Data Scientist

GoTyme ZA (South Africa)

GoTyme MCA (SA): The Data Scientist will play a pivotal role in assessing, analyzing, and mitigating credit risk within the

GoTyme MCA (SA) Credit Analytics team. Working end-to-end—from data exploration and feature engineering to production-ready models, monitoring, and experimentation—the role leverages data-driven insights to enhance credit decisioning, optimize portfolio performance, and support the continued growth of the Merchant Cash Advance (MCA) product.

Requirements

Required Competencies and Skills

Essential

  • Strong background in statistical modelling, machine learning, and predictive analytics.
  • Proficiency in Python and/or SQL.
  • Experience building and validating credit risk models, including scorecards and provisioning models.
  • Solid grounding in predictive model evaluation — ranking performance, calibration, and stability — and business impact measurement.
  • Exposure to advanced machine learning concepts (ensemble methods, cross-validation, hyperparameter tuning) and the ability to apply them responsibly in production settings.
  • Strong business acumen with the ability to communicate insights to both technical and non-technical stakeholders.
  • Curious and pragmatic, focused on measurable outcomes; comfortable working in detail and iterating quickly while maintaining quality.
  • Collaborative and able to work across markets and time zones.

Desirable

  • Experience in SME lending, merchant cash advances, or alternative credit products.
  • Familiarity with IFRS 9, Basel, or equivalent credit risk regulatory frameworks.
  • Experience with bureau data, open banking/transactional data, device/behavioural signals, or alternative data sources.
  • Exposure to cloud-based data platforms (Databricks, BigQuery, Snowflake, AWS, GCP, or Azure) and version control (Git/Bitbucket).
  • Familiarity with model monitoring, governance, and documentation practices in regulated environments.

Qualifications

  • Degree in Data Science, Statistics, Mathematics, or a related quantitative field.
  • Professional Qualification and/or Regulatory, Licensing requirements (if any)
  • None mandated, though familiarity with SARB credit risk guidelines and IFRS 9 is advantageous.
  • Relevant Work Experience
  • 3+ years of experience in data science, credit analytics, or credit risk management within a bank, fintech, lender, or consulting environment.

Key Responsibilities

Credit Risk Modelling

  • Develop, implement, and maintain acquisition scorecards and models to evaluate MCA applicants.
  • Build and iterate credit risk features and model inputs (behavioural signals, affordability proxies, stability-tested transformations), partnering closely with senior modellers and engineering.
  • Contribute to the development and improvement of predictive models using modern machine learning approaches, with a focus on robustness, stability, and deployability.
  • Monitor provision models aligned with regulatory and accounting standards.
  • Enhance portfolio monitoring tools and dashboards to track credit performance and early warning signals, including drift, stability, segment performance, and data quality checks.

Data Analysis & Insights

  • Analyse customer, transactional, repayment, and business health data to identify drivers of risk, loss, approval rates, and customer outcomes.
  • Identify trends, correlations, and anomalies that impact take up rate, credit performance and portfolio stability.
  • Support portfolio analytics: vintage analysis, roll-rates, migration, early warning indicators, collections funnel analytics, and loss driver deep-dives.
  • Collaborate with product, finance, and operations teams to embed data-driven decision-making.

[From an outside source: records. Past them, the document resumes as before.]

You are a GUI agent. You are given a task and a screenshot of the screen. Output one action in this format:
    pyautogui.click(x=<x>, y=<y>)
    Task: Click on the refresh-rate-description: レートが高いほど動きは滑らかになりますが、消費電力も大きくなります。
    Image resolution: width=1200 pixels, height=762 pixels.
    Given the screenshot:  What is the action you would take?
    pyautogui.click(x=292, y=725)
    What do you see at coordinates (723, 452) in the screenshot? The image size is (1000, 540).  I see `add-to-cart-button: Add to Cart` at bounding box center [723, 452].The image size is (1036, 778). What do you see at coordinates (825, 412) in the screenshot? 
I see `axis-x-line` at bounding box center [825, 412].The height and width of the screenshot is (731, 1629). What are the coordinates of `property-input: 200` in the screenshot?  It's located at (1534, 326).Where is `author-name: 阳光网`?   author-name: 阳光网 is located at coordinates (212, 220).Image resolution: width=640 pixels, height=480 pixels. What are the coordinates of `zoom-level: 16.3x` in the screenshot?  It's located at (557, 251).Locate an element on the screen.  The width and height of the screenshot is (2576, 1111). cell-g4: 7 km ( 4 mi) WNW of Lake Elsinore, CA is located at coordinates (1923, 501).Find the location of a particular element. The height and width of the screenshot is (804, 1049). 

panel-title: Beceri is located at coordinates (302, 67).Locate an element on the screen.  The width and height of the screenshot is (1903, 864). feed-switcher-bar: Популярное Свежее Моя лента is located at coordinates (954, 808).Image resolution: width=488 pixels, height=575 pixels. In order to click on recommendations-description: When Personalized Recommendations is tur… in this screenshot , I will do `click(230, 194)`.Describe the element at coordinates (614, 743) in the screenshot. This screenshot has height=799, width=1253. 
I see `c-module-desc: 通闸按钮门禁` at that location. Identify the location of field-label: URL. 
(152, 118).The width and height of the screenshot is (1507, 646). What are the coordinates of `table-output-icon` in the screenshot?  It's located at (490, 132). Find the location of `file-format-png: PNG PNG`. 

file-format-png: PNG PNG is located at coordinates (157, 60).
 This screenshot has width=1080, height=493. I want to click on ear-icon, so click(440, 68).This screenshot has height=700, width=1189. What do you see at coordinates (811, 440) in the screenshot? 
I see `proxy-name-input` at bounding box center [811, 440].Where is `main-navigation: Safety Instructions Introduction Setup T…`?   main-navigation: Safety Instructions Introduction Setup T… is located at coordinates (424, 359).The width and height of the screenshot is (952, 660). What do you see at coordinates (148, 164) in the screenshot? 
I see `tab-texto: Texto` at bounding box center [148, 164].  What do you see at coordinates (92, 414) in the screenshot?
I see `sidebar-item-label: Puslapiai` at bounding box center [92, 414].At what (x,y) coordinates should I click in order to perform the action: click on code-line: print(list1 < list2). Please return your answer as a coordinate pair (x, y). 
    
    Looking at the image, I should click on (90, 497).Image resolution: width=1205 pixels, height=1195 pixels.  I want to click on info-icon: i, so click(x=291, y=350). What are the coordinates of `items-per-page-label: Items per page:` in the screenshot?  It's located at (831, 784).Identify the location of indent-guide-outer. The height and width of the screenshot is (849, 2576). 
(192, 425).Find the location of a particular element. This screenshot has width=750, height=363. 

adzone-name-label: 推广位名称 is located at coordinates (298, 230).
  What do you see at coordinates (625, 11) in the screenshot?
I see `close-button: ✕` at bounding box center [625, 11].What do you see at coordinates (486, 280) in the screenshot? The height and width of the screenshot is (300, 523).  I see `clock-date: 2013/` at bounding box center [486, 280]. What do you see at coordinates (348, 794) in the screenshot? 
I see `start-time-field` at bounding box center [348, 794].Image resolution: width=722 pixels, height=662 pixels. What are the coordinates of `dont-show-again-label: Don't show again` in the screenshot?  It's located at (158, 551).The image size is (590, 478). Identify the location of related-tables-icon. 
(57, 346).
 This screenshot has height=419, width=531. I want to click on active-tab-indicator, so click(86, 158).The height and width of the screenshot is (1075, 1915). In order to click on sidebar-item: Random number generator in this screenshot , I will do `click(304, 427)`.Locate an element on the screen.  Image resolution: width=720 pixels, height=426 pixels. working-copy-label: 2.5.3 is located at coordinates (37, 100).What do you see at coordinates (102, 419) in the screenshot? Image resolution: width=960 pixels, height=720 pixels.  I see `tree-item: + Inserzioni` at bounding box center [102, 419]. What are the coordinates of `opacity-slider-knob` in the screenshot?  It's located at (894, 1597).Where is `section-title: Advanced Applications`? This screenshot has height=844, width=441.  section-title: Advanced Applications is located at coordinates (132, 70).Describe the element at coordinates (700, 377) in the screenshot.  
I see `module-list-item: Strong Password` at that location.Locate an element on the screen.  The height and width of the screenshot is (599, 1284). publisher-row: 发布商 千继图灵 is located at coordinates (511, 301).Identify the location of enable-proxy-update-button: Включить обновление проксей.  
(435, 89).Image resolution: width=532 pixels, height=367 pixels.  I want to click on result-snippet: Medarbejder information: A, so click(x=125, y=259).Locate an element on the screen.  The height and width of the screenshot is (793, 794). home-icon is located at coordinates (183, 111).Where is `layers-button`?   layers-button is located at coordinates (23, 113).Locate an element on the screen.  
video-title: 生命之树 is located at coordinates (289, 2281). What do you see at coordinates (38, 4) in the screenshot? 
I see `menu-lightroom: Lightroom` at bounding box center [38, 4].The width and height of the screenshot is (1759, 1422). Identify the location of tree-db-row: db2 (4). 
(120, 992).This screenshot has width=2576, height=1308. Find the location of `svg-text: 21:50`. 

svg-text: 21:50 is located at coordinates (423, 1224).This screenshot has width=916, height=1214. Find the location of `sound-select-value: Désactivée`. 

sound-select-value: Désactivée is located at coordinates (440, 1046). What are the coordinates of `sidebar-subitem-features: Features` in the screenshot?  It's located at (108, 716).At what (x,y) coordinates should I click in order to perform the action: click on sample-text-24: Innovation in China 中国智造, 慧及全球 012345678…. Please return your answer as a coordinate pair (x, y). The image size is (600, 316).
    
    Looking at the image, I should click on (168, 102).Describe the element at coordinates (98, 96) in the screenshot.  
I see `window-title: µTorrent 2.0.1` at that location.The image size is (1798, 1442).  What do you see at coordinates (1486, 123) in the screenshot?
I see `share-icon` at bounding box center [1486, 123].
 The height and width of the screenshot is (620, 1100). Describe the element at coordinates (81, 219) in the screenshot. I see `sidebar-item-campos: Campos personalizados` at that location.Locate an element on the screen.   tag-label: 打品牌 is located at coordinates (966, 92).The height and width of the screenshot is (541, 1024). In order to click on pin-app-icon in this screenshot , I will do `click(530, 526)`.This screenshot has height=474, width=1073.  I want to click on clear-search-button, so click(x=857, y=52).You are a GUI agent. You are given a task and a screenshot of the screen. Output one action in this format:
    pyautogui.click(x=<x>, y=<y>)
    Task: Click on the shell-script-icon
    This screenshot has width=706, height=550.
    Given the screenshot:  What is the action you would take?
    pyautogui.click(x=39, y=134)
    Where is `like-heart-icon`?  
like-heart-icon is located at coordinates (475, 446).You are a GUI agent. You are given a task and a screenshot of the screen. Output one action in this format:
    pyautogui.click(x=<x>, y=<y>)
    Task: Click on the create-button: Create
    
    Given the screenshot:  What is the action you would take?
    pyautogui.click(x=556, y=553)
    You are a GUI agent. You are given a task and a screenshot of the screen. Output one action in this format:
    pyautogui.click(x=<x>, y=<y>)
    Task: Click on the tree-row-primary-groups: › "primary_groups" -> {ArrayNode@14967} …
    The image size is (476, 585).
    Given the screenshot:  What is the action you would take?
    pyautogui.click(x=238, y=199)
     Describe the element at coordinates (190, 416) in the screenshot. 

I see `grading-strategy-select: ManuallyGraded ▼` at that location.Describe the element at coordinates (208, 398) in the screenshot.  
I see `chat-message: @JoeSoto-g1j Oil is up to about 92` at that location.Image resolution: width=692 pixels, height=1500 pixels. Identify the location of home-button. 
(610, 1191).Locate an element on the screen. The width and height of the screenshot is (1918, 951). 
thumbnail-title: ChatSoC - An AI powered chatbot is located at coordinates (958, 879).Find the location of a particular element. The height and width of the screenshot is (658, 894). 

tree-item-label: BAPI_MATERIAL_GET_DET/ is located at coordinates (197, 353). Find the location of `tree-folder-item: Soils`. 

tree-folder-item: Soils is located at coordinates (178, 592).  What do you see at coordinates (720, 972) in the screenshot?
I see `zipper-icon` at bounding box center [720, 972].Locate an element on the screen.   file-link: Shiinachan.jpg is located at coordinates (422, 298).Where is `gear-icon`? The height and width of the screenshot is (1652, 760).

Credit Policy & Experimentation

  • Design, run, and evaluate credit policy experiments (cut-offs, limits, pricing/risk trade-offs, segment strategies), including post-implementation reviews.
  • Develop segmentation and behavioural models to drive proactive portfolio management.
  • Support stress testing and scenario analysis.

Innovation & Automation

  • Design and deploy machine learning models for predictive credit risk assessment.
  • Leverage advanced analytics to streamline underwriting and risk monitoring processes.
  • Continuously explore new data sources and analytical methods to improve risk evaluation.
  • Work with Data/Engineering to improve data definitions, quality, lineage, and reproducible pipelines; document feature logic and assumptions.

Governance & Documentation

  • Contribute to governance documentation including model inputs, feature catalogues, monitoring evidence, and change logs.
  • Ensure all modelling work meets internal standards and applicable regulatory requirements.